**WRITTEN REQUEST**
Change "combo box" to "drop-down list" throughout the rows below, keeping everything else the same, and omit the pictures from your answer.

··· RECORDS TO PROCESS

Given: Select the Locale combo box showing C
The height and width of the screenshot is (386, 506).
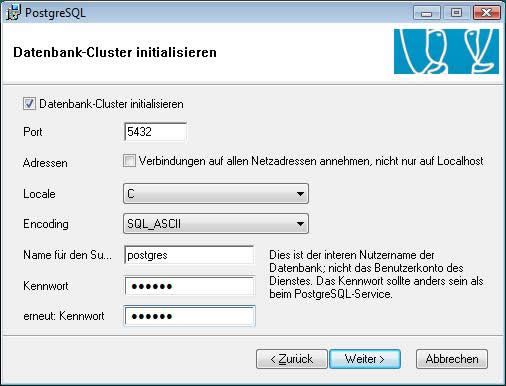Looking at the screenshot, I should coord(216,194).
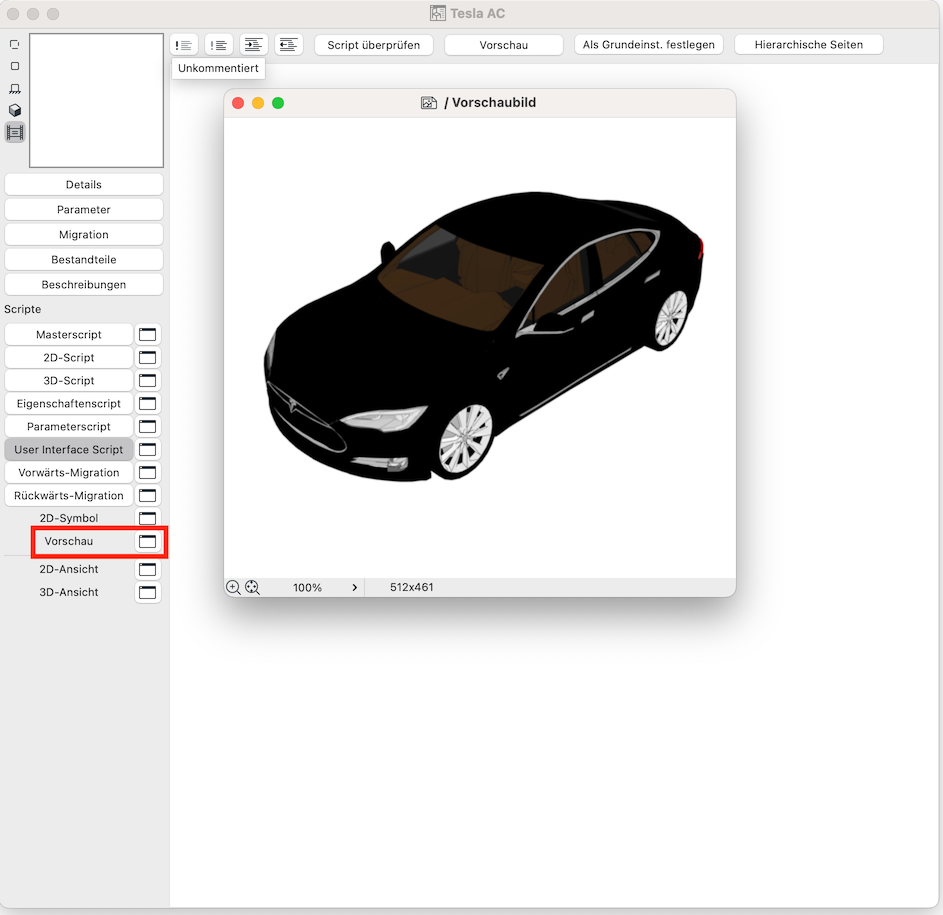Toggle the Parameter panel button
The height and width of the screenshot is (915, 943).
tap(84, 210)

······

**EXPECTED ANSWER**
Given: Select the Locale drop-down list showing C
The height and width of the screenshot is (386, 506).
Looking at the screenshot, I should coord(216,194).
Toggle the Parameter panel button
The height and width of the screenshot is (915, 943).
tap(84, 210)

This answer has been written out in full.